EXTRACT TO READ =
_ _ _ _ _ _ _
The growing popularity of eSports was already evident even prior to the world wide COVID-19 pandemic. The coronavirus has only served to open up the eyes of the masses to exactly how huge, and perhaps even more significantly, how durable eSports competitions are in comparison to so-called regular sporting events.
While virtually all major sports were shelved by the COVID-19 outbreak, eSports carried on relatively unscathed. Certainly, there was some need for adjustment. No longer was it possible to contest major eSports competitions inside halls packed with adoring and cheering spectators.
For example, the Overwatch League was left to play its entire 2020 season online. Play! Pokémon canceled its North American International Championship and World Championship.
Regardless, eSports displayed an ability to easily adapt, something on-field sports weren’t capable of doing. And the rest of the sports industry took notice. Sports fans seeking something to cheer about began to check out eSports action. All-sports television networks left bereft of programming began discovering the possibilities of eSports.
Networks such as ESPN incorporated real sports with eSports. They televised tournaments featuring NBA, MLB and NFL players competing against each other via online video games, utilizing virtual versions of their actual selves. NASCAR and Formula One contested canceled races in the virtual realm, with the drivers at the controls of the video game replica of their race car.
Industry estimates are that the demand for Esports has increased by 300% since the outbreak of the coronavirus.
This change in culture was also evident at online sports betting outlets. Most of these betting sites already offered a dedicated space on their web pages to esports wagering. With so many sports on the shelf, these betting houses upped the ante on eSports, increasing the betting lines offered on video game playing, and giving eSports a place of prominence in their drop down menus.
ESports Popularity Rising In Lithuania
Data compiled by Statista.com indicates that eSports is also a growing phenomenon within the borders of Lithuania. Their numbers show that in 2019, there were 500,000 Lithuanians playing online video games, while some 400,000 were involved with varying eSports on their mobile device of choice.
Based on the country’s population of 2.794 million, those totals mean that nearly one-third (32.2%) of Lithuanians are participating in some level of eSports competition.
These eSports totals should only increase in the future, if demographics are any indication. Among those users, 64.1% were between the ages of 18-34.
Lithuanians invested some $14 million US in the video game industry last year. That ranked 98th in the world. China ($27,588 million) was the world leader.
_ _ _ _ _ _ _
[Records taken from a dataset]
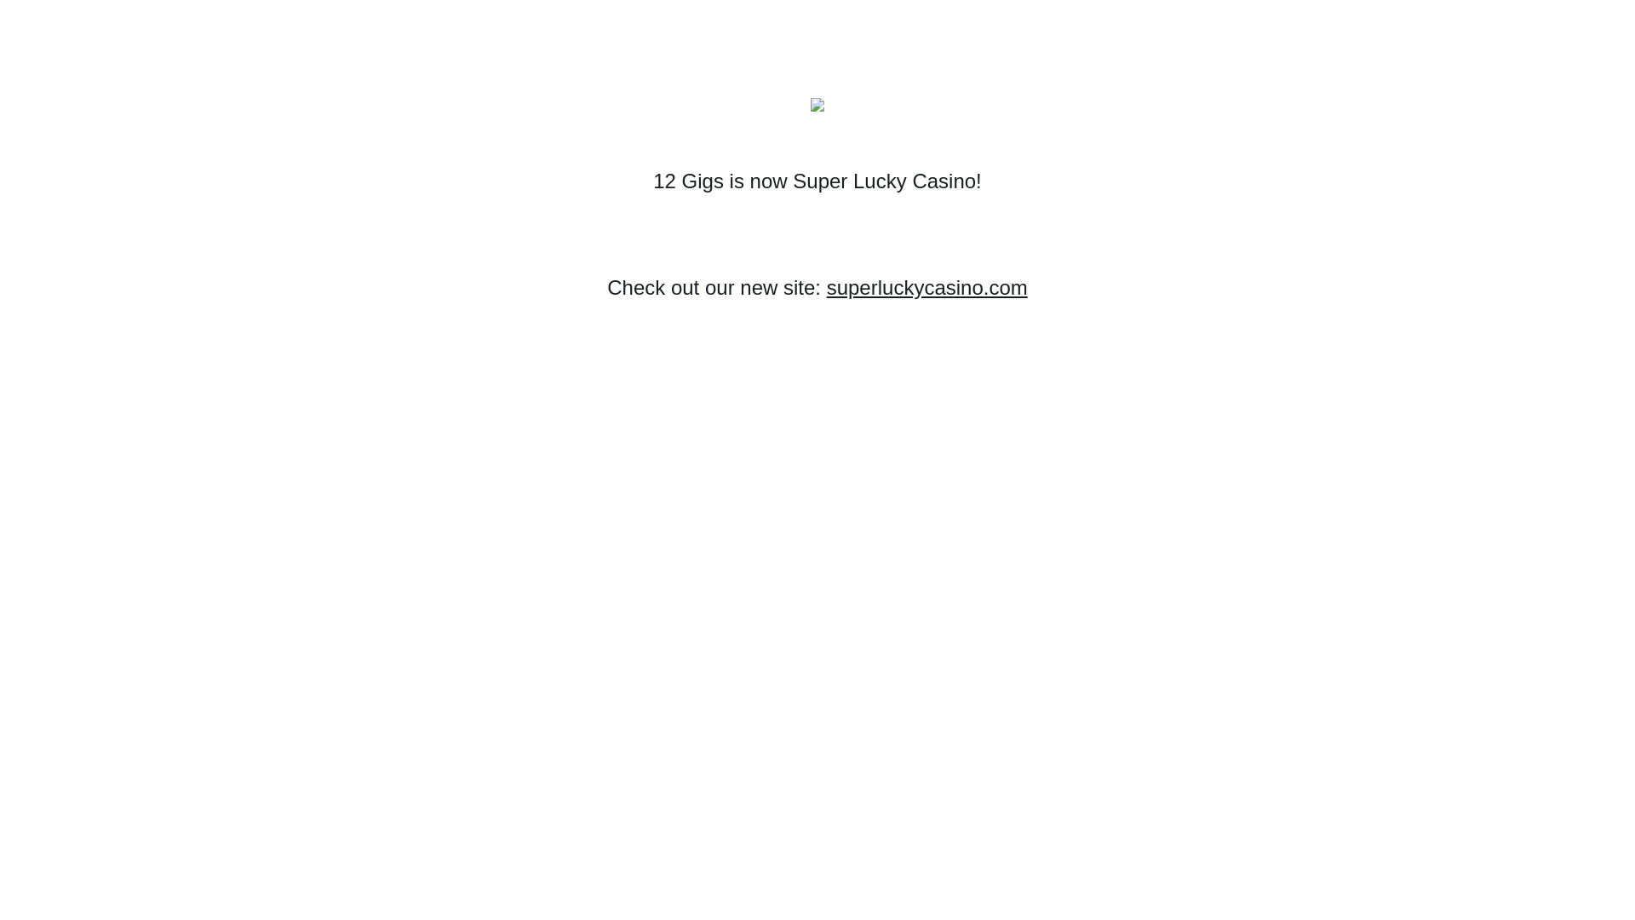 This screenshot has width=1635, height=920. I want to click on 'superluckycasino.com', so click(826, 286).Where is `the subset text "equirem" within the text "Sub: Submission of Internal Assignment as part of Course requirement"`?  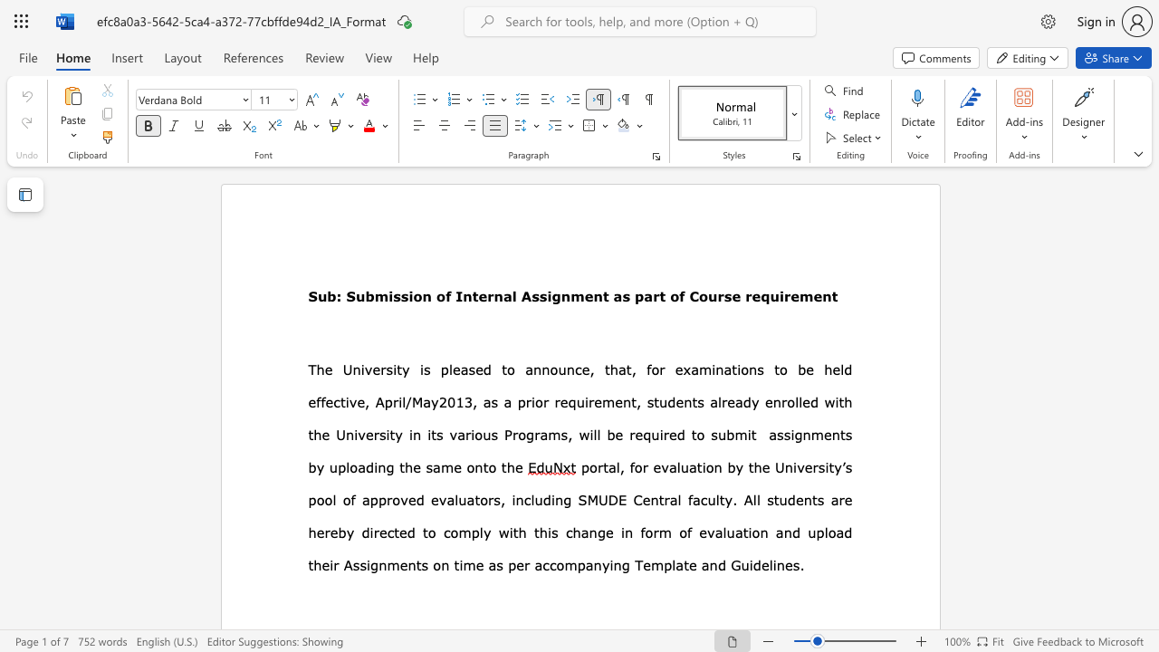 the subset text "equirem" within the text "Sub: Submission of Internal Assignment as part of Course requirement" is located at coordinates (751, 295).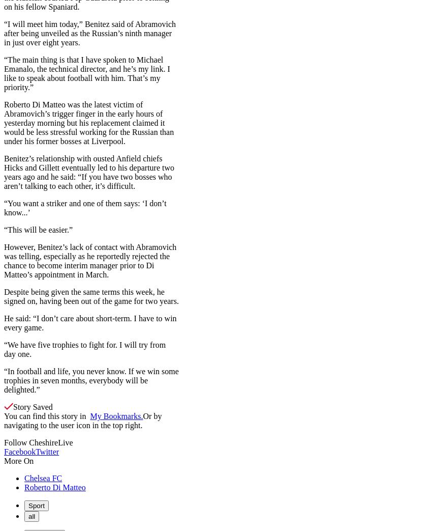  What do you see at coordinates (43, 477) in the screenshot?
I see `'Chelsea FC'` at bounding box center [43, 477]. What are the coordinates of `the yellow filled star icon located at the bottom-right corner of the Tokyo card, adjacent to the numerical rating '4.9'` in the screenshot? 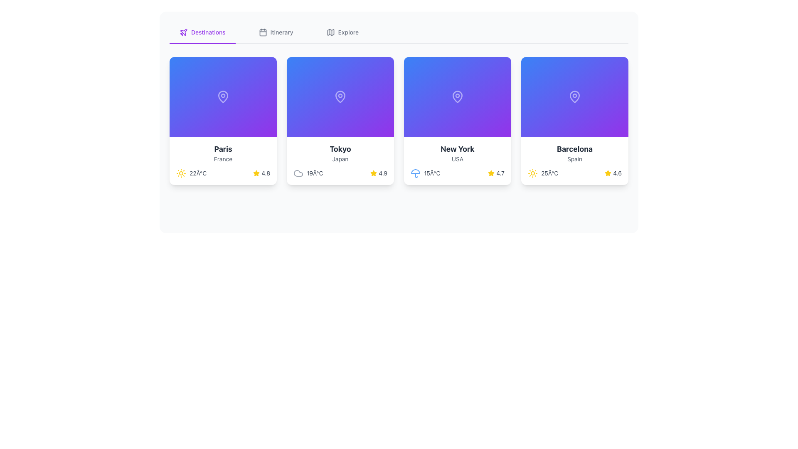 It's located at (373, 172).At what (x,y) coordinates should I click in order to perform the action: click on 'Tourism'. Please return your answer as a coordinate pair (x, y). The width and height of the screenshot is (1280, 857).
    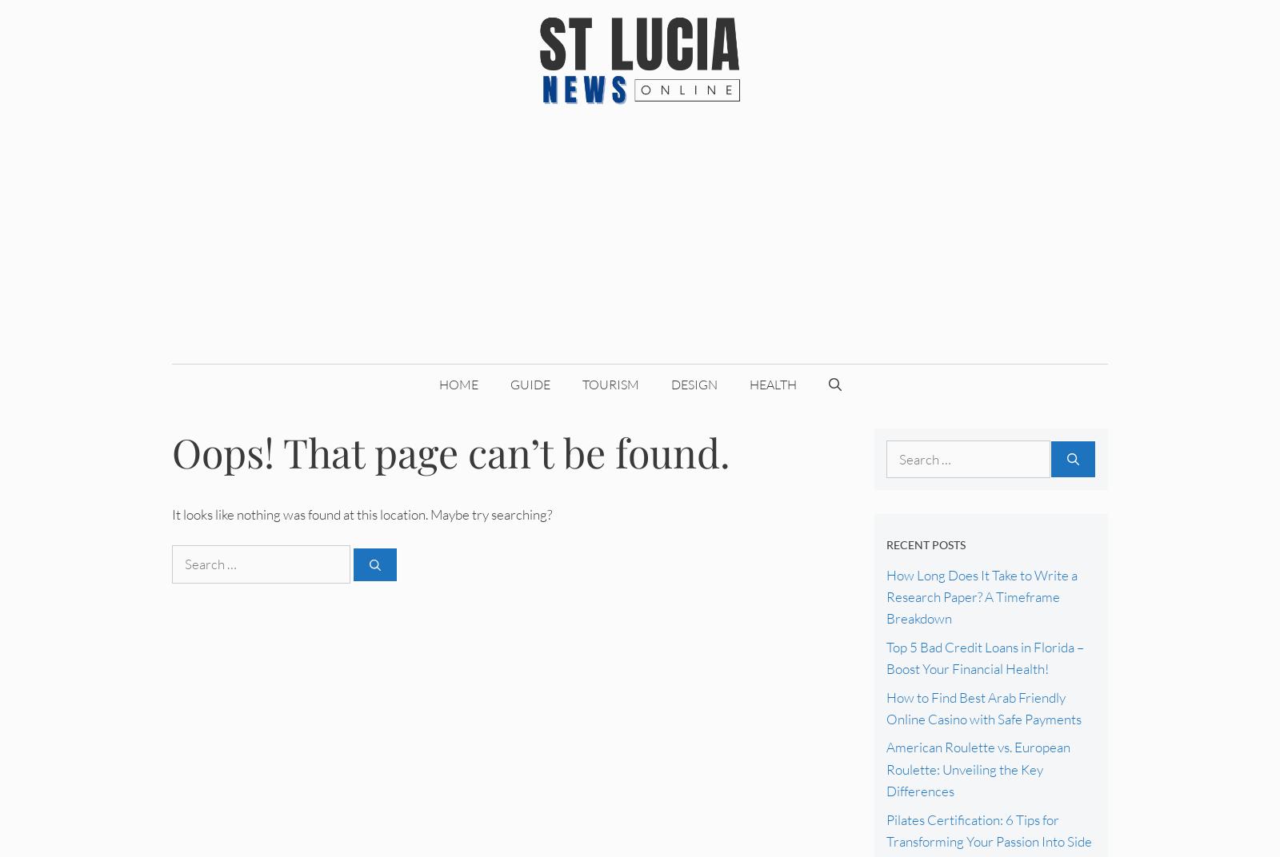
    Looking at the image, I should click on (610, 384).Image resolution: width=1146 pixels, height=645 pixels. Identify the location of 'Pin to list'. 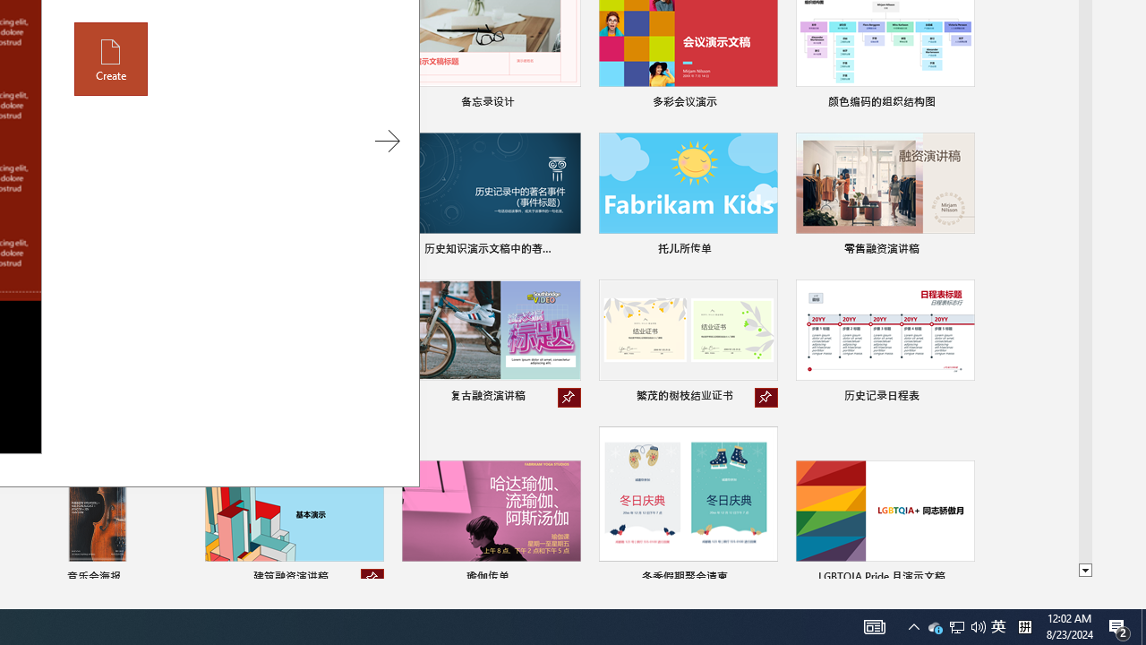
_ _ _ _ _ _ _
TASK A = Transcribe the passage of the eSports article starting at "Regardless, eSports displayed" and ending at "their race car.".
TASK B = Summarize the eSports article in two sentences.
TASK C =
Based on the eSports article, do these statements agree with the text? Answer yes or no for each, quoting the words that decide it.
(i) The Overwatch League played its whole 2020 season online.
(ii) Play! Pokémon held its World Championship online.
(iii) Most of Lithuania's eSports users were older than 34.
Answer from the text alone.

EXERCISE SOLUTION A =
Regardless, eSports displayed an ability to easily adapt, something on-field sports weren’t capable of doing. And the rest of the sports industry took notice. Sports fans seeking something to cheer about began to check out eSports action. All-sports television networks left bereft of programming began discovering the possibilities of eSports.
Networks such as ESPN incorporated real sports with eSports. They televised tournaments featuring NBA, MLB and NFL players competing against each other via online video games, utilizing virtual versions of their actual selves. NASCAR and Formula One contested canceled races in the virtual realm, with the drivers at the controls of the video game replica of their race car.

EXERCISE SOLUTION B = While most major sports were halted by the COVID-19 pandemic, eSports adapted by moving competitions online and drew in sports fans, networks such as ESPN, and betting sites that expanded their eSports lines, with demand estimated to have risen 300%. In Lithuania, Statista.com figures for 2019 show nearly one-third of the population taking part in eSports, 64.1% of them aged 18-34, and Lithuanians invested about $14 million US in the video game industry.

EXERCISE SOLUTION C =
(i) Yes: "the Overwatch League was left to play its entire 2020 season online."
(ii) No: "Play! Pokémon canceled its North American International Championship and World Championship."
(iii) No: "Among those users, 64.1% were between the ages of 18-34."